* **REQUIREMENT 1**: Could you rewrite the article on the Hopkinsville fire and EMS report between "Hopkinsville Fire Department" and "medical service related.", inclusive, substituting "runs" for "calls"?
* **REQUIREMENT 2**: Can you continue the article on the Hopkinsville fire and EMS report from the point where it stops?

* **TEXT SEGMENT**:
--- START ---

Hopkinsville Fire Department Chief Steve Futrell presented the quarterly fire and EMS report Thursday to the Hopkinsville Committee of the Whole.

Only around 4% of the department’s calls have been fire-related. That number matches the national average, according to Futrell.

But, over 59% of the calls have been rescue and emergency medical service related.

“Most of that is wrecks and assists with an ambulance, anything to that nature,” he said.

He added that the EMS run volume has grown from the beginning of the year.

“When COVID started, us, like most EMS services, we were just low,” he said. “EMS calls were low, the fire calls were low and in this (current) quarter, we saw that kind of get back up and even out and was even a little bit more … than last year.”

The department has had 242 emergency interfacility transfers, and 365 medical transports in the third quarter of the fiscal year.

But, the COVID-19 pandemic has led to longer run times for the fire and EMS departments.

“To date, since we started tracking numbers … we’ve transported 430 COVID patients on the ambulances,” Futrell said. “73 of those have been this month.”

He added that over the last five to six weeks, the department has seen a significant spike on call volume in both the fire and EMS departments.

--- END ---

* **INFORMATION PROVIDED**:
--- START ---

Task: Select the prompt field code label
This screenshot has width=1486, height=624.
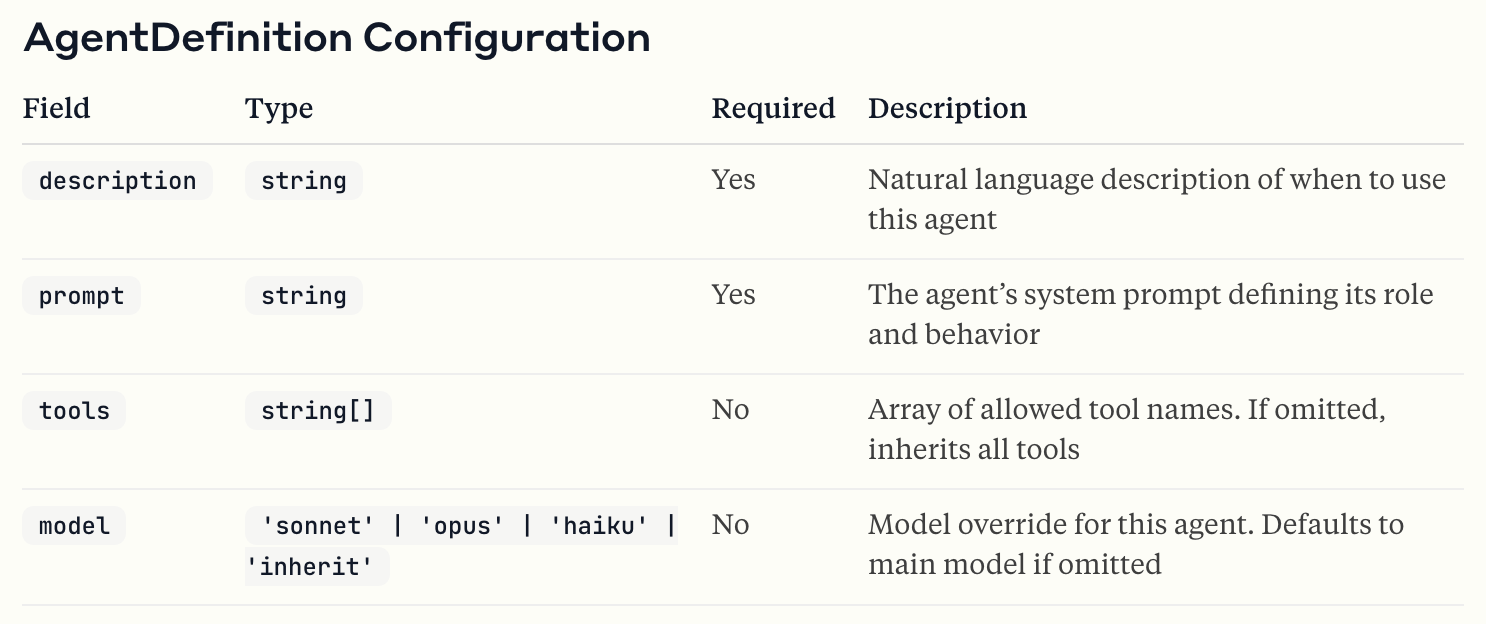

--- END ---

* **RESULT 1**:
Hopkinsville Fire Department Chief Steve Futrell presented the quarterly fire and EMS report Thursday to the Hopkinsville Committee of the Whole.

Only around 4% of the department’s runs have been fire-related. That number matches the national average, according to Futrell.

But, over 59% of the runs have been rescue and emergency medical service related.

* **RESULT 2**:
“Last week alone, we transported 37 COVID patients,” he said. “We are starting to put our numbers out weekly because of the huge spike.”

He said that as of Thursday morning, the department had transported 34 COVID-19 patients this week alone.

“So, even though we had 37 last week, that number will be even more at the end of this week,” he said.

When Futrell left his office Thursday afternoon, the department was transporting COVID-positive patients to Louisville and Paducah.

“So, these numbers are increasing significantly,” he said.

He said that Hopkinsville Mayor Wendell Lynch and the city council has supported the departments throughout the pandemic.

“We have extra crews on to help with some of this run volume,” he said.

The EMS department’s average run volume in 2019 was 27 per day.

“Right now we’re at 35 a day,” he said. “And which some of these rides take two or three hours per run.”

Each COVID-19 run takes a substantial amount of time. The ambulance, each crew member and crew member clothing has to be sterilized after each run.

“That is to keep (from) cross contamination from patient to patient,” Futrell said. “And we have to do that fairly quickly because the ambulances have to get back on the road.”

Though the case load has gone up for the EMS department, Futrell said there have been no work-related COVID-19 positive tests to date.

“I feel that’s because we’re pretty stringent on how we do our PPE and how we (decontaminate) our people,” he said. “And as far as PPE, we’re probably better PPE stocked right now than we have been throughout this entire process.”